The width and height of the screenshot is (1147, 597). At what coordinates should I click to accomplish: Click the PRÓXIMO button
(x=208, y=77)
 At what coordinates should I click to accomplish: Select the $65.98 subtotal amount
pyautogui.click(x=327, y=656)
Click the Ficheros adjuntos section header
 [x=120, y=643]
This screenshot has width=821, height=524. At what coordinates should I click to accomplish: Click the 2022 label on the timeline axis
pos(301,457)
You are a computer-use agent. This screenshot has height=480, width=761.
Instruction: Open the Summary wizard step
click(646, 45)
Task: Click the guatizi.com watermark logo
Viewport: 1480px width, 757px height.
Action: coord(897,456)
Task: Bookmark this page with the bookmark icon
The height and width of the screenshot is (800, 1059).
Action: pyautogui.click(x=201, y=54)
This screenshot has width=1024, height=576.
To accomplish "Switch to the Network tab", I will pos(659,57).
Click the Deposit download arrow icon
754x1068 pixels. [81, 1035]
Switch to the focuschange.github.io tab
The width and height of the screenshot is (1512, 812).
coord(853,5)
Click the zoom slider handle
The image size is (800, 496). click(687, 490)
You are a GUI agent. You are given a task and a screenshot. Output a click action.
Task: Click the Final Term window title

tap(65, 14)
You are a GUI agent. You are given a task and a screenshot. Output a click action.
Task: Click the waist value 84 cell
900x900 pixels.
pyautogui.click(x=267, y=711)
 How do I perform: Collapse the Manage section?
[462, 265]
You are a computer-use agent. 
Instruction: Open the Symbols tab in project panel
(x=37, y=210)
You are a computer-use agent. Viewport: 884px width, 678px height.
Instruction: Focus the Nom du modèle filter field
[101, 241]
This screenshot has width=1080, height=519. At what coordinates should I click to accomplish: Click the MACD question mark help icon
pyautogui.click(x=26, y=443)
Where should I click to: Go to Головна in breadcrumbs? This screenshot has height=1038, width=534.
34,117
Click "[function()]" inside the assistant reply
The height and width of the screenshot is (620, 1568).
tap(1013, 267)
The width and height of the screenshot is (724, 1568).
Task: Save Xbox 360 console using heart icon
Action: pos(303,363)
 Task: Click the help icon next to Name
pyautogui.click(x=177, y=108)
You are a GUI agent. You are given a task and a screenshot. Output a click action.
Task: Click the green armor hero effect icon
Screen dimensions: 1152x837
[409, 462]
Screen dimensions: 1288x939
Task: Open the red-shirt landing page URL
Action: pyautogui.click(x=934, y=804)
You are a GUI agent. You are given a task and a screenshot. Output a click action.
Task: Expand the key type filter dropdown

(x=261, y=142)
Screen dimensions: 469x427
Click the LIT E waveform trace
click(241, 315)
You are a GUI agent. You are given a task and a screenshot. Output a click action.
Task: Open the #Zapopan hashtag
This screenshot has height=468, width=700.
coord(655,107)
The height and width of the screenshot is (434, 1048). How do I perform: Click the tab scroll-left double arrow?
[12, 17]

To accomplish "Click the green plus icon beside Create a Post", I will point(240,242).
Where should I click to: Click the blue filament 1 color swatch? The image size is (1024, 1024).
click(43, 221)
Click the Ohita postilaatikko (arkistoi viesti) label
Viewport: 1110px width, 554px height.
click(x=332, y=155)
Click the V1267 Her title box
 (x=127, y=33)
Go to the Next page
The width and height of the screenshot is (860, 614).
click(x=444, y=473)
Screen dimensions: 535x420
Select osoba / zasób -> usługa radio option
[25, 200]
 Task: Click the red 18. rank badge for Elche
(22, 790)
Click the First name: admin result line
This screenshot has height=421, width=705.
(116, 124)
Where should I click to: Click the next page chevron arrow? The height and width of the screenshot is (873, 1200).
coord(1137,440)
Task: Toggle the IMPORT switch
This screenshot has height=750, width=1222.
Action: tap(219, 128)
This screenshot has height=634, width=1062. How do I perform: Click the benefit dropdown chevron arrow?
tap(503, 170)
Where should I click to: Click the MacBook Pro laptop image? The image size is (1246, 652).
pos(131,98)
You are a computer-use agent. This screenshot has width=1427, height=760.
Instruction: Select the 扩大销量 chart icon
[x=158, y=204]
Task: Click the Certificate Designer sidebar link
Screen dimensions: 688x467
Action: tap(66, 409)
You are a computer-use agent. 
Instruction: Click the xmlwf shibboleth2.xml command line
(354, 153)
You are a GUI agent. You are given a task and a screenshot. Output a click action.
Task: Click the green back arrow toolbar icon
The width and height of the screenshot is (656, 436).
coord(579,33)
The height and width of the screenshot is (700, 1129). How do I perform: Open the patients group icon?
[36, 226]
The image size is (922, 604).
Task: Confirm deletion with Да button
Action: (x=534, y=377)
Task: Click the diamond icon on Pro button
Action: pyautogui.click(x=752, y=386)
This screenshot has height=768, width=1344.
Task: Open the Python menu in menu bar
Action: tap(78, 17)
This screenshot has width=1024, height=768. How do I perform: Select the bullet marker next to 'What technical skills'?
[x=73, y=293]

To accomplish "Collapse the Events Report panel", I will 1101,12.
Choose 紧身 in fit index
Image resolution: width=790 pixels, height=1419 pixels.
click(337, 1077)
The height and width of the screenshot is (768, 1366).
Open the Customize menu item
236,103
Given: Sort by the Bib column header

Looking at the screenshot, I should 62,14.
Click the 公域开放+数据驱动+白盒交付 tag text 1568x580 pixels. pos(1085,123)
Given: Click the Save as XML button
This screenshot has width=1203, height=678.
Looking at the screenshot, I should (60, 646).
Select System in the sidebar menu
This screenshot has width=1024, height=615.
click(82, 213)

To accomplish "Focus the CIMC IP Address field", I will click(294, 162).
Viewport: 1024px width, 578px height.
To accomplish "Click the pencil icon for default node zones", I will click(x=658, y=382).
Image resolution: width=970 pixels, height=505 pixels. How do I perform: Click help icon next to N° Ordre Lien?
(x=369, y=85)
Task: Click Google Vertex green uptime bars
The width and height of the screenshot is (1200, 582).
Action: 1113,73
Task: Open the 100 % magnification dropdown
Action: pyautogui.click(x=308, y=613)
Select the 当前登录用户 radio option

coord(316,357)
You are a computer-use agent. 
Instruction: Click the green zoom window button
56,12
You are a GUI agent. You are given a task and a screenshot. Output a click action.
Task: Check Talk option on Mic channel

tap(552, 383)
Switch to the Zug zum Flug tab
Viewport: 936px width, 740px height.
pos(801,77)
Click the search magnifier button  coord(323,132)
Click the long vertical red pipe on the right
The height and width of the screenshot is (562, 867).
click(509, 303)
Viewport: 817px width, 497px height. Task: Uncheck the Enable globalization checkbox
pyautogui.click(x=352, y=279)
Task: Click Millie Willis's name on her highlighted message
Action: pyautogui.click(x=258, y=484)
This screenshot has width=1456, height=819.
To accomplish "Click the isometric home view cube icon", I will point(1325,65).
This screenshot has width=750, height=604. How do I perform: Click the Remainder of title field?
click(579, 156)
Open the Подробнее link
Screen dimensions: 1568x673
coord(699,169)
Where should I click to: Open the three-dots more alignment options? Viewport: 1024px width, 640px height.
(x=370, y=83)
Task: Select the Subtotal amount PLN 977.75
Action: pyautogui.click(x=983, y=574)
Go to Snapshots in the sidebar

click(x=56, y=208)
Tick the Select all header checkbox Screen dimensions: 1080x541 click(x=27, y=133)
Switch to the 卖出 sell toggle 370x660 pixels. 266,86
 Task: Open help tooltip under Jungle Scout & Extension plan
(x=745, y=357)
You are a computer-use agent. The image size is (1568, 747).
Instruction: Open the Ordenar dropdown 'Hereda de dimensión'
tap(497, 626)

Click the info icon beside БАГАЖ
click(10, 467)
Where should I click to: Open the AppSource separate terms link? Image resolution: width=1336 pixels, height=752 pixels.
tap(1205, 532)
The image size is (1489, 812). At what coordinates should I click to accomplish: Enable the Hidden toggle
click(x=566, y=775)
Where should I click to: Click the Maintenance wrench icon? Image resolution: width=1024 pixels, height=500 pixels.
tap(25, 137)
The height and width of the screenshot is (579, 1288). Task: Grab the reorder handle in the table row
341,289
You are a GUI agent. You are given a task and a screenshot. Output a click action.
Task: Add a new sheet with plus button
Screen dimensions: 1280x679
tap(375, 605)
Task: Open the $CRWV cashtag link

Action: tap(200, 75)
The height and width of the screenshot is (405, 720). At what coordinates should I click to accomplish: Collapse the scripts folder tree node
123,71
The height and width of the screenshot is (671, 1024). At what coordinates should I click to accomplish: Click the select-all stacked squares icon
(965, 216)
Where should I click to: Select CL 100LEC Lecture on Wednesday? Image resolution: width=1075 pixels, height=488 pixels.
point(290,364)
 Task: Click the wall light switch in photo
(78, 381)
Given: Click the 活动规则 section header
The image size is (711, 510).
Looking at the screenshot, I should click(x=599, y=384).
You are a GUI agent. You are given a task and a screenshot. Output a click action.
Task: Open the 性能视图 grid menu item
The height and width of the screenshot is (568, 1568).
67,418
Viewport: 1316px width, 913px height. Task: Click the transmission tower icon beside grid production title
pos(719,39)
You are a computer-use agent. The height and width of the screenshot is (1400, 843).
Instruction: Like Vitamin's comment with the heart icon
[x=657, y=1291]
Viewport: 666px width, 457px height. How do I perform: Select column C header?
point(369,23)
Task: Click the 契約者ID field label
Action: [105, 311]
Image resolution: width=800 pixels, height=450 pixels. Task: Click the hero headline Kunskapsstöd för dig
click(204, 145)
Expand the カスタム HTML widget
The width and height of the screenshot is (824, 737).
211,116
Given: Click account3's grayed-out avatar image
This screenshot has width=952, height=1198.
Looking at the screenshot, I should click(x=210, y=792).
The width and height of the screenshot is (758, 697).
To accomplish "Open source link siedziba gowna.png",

===============

What you will do.
Copy out, in full, each line above that has the word "plus" in it.

Written solution.
To accomplish "Click the green plus icon beside Create a Post", I will point(240,242).
Task: Add a new sheet with plus button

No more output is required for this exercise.